*** Records for the task ***

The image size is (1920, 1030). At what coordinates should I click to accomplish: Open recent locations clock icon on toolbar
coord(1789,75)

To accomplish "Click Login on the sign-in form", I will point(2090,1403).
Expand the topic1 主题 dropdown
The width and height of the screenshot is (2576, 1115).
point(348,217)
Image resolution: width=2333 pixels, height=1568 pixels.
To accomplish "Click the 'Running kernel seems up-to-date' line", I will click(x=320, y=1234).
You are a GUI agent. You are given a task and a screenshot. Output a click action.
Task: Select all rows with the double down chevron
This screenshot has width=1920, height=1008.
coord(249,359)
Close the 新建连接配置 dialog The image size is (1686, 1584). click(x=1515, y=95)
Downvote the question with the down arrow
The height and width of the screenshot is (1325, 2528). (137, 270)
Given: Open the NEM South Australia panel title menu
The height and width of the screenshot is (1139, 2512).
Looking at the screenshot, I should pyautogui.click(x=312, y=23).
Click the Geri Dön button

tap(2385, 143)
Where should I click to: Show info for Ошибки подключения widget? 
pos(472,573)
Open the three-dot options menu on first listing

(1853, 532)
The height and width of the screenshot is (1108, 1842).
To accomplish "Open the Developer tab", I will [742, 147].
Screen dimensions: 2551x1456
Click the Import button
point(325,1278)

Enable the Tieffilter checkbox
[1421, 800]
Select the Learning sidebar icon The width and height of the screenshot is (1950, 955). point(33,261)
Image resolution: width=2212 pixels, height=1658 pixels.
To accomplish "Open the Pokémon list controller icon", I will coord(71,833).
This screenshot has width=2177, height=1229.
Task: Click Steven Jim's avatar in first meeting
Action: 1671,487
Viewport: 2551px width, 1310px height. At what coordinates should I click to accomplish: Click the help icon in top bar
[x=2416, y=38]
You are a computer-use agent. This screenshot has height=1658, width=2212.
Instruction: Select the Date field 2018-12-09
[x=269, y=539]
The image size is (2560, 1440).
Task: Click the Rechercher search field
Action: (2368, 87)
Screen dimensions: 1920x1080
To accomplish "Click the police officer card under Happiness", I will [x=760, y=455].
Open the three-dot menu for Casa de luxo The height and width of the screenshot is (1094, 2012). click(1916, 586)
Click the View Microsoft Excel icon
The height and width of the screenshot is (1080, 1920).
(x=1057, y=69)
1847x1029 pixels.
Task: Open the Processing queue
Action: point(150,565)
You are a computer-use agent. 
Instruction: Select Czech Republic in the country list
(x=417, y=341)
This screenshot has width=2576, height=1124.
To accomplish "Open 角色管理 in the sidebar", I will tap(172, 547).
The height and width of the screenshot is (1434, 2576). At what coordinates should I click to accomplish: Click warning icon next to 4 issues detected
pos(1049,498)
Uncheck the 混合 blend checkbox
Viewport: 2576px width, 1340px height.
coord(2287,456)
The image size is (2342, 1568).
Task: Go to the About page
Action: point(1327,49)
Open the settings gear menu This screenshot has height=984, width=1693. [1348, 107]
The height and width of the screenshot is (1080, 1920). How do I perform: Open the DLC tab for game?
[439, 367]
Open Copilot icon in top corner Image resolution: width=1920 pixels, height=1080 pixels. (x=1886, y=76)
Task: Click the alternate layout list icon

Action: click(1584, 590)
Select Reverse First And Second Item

*** End of Records for the task ***

* _What you should do_: Throughout the records above, find the lines in which the word "computer" appears and return them.

* _Exercise solution_:
You are a computer-use agent. This screenshot has height=1658, width=2212.
You are a computer-use agent. 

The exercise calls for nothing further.